Je stigmatise les gens ; mais ils ne sont pas les seuls fautifs de cette dégénérescence annoncée. On pouvait encore, dans un passé idéel et lointain, entendre en université des gens qui savaient de quoi ils parlaient, qui avaient lu beaucoup en tous horizons et digéré leurs lectures, et donnaient à comprendre des choses éclairantes à leur propos, et innovantes dans leur sujet. Il faut croire qu'ils sont tous morts, puisqu'on ne trouve plus guère que régurgiteurs de poncifs, vagues et vides résumés de mémoires piqués aux élèves.

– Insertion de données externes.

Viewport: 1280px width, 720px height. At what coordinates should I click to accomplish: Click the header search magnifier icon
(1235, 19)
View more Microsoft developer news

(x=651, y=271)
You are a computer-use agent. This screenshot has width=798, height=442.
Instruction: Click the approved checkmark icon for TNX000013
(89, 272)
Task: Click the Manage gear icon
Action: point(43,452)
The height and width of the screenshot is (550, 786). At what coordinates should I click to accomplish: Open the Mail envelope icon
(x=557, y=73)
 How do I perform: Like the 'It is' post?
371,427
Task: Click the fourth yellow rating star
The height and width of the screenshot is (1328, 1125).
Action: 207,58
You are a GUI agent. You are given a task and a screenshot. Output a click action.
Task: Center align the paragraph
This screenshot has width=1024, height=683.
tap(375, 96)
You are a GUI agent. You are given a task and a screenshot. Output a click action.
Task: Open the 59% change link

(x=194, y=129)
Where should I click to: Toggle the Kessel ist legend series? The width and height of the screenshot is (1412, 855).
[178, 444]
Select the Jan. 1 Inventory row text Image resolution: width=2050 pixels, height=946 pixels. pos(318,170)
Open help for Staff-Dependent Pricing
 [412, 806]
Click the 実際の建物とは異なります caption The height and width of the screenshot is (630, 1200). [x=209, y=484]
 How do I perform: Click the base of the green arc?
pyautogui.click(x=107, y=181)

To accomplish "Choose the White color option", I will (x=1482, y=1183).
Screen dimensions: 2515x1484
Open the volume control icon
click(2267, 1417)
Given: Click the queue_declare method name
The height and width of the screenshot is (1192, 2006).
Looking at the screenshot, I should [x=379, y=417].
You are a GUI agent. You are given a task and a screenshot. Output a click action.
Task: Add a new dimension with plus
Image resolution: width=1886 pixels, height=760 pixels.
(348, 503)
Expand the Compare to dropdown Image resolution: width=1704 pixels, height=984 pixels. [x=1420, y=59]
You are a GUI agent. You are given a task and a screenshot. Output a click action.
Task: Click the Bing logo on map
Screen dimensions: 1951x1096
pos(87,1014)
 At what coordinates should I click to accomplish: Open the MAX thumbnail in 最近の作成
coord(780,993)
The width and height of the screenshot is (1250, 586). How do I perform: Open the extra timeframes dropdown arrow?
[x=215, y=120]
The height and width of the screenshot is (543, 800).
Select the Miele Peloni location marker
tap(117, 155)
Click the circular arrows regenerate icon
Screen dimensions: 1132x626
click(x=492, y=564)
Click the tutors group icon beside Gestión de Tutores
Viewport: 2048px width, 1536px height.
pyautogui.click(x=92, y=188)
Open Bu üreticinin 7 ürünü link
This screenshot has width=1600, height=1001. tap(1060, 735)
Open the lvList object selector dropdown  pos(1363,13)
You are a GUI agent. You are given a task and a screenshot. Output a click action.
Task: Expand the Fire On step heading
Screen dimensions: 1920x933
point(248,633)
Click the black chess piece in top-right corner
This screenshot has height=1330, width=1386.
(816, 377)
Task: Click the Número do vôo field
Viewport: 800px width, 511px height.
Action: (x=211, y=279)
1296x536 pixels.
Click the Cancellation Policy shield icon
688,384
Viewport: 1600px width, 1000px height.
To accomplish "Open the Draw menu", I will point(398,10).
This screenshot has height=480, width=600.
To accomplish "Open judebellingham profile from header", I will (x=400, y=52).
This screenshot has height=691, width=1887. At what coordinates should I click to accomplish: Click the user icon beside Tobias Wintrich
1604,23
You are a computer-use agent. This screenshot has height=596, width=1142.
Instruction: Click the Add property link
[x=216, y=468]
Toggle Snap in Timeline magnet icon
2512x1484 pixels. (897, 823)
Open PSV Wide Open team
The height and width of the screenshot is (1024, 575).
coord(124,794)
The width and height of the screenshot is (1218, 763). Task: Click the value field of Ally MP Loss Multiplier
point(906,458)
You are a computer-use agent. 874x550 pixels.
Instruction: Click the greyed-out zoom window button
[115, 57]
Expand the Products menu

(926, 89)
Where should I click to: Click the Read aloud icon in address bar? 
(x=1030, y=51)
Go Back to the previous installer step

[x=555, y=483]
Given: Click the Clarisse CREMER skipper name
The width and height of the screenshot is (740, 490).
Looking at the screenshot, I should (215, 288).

Demander l'art du discours logique — ah, l'art de la dissertation ! — ou l'art de la belle parole, c'est déjà une perte qualitative ; mais c'est déjà ça. Ça me rappelle furieusement les sophistes de la Grèce ancienne. Sauf qu'eux au moins ils avaient du talent, semble-t-il. Parce qu'ils avaient sacrément bossé avant de faire du vide leur fond de commerce. À présent sur quoi est-il fondé ?
À présent qu'on demande comment apprendre à apprendre ?
Je veux bien concéder que la maîtrise des nouveaux outils de savoir — à prendre avec quelles pincettes — tel qu'internet, puissent faire l'objet d'un cours d'initiation : les moteurs de recherche, la pertinence des mots-clefs, les podcasts et j'en passe. Mais bon, c'est chose réglée en une demie heure... Alors que le livre dans sa forme actuelle, ça existe depuis 1440, que la lecture n'est pas une activité dont la nature a foncièrement changé depuis l'invention des pictogrammes ou de l'alphabet, et que la mémoire est une capacité plutôt innée que pas.
Au passage, permettez-moi de douter de l'efficacité de tels moyens (électro-trucs), et d'un quelconque ajout de la technologie ; car les dictionnaires en ligne et autres encyclopédies électroniques servent plutôt l'oubli que la mémoire. Avant on avait tout dans sa tête (c'est pourquoi l'on pardonne volontiers, au contraire de MM. les professeurs-rectificateurs aux remarques acerbes qui n'ont que cette jouissance déictique, les citations inexactes de Hegel) ; à présent toute notre "mémoire" est hors-le-corps : en disque dur, en poche, en réseau... La tête est vide de trop compter sur autre qu'elle. C'est truisme : à compter tous jours sur les autres, on ne peut s'en passer plus, et se retrouve bien mal quand ils viennent à manquer.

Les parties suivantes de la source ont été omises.